Monday, April 25, 2011

Happiness is...

I learned to knit on a pair of size 11, Clover bamboo straights.

"If you are going to knit, you are going to knit with good tools," Knitting Teacher told me as she pulled the needles down off the top shelf at Joanne's.  "Bamboo warms in your hands and gets smoother as you use it."  I really liked the idea of a tool that became personalized as you used it, so I kept track of my needles and check how smooth they had gotten after every crooked scarf.  I wondered if I could knit so much that the letters carved into the middle of the needle could be rubbed off and vowed to try.

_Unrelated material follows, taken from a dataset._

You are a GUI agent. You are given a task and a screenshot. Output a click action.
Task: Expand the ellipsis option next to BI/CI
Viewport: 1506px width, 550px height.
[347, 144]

For the next several years I never even looked at other needles, with the exception of a pack of metal size 8 double-points that slipped out of my knitting if I sneezed too hard or lifted my project off the table at just the right angle.  It took me a while to realize bamboo was not the most prized needle among knitters, and that many knitters weren't thrilled with bamboo; it bent in the smaller sizes, it didn't have a sharp enough point, they dented, they broke too easy, the cat could eat them.  Addi Turbo was where it was at; every pair brought into Smith's (before Smith's had them in, that is) was passed around the table and fondled like a high priced skein of cashmere.  In fact, the only person who didn't like Addi Turbos that I knew of was Grumperina.  She didn't just dislike them, she called them names: Addi Stumpos for their blunt tips.  It felt like blasphemy.

So I tried other needles.  I bought myself some Knit Picks sock needles; they were very stabby, made my hands cramp, and tightened my gauge too much.  I inherited a whack of Susan Bates; colorful, but too easy to pull out mid-project. I borrowed some Addi Turbo for a weekend; too slick and indeed, too blunt.  I knit a few rounds with Signatures on Sparkle's socks; awesome grip, but too pointy (I push my needles a lot with my pointer finger).  I tried enough that I couldn't be accused of not trying.

And so I came back to bamboo (Clover, specifically) for all the reasons that people shied away from it: it was soft, it was warm, it bent, it had just the right amount of grab, and the points were Just Right.  (Since I have no cats, I was not concerned about my needles being edible.)

I suppose the ultimate moral of the story that can be applied outside knitting is "To each his/her own."  Really, who but you (or the people who buy you knitting supplies) cares what needles you use?  No one.  Not even the airports (see Yarn Harlot).  What tools you use don't matter, as long as you get the job done.  I just find it very interesting that for such a simple act, pulling loops of yarn through other loops of yarn, there are so many different tools to get that done and so many different people who have their own unique tastes.


Fortunately for me, Cory likes metal needles for all the reasons I don't and I like bamboo needles for all the reasons she doesn't.  ("I really want to get another pair of Signatures" she says randomly as I type this) Needle swap!

Metal needles not pictured.

Maybe now this sock will get done in a timely fashion, since I wasn't knitting on it because of the metal needles I was using.  Sometimes happiness is a bamboo needle.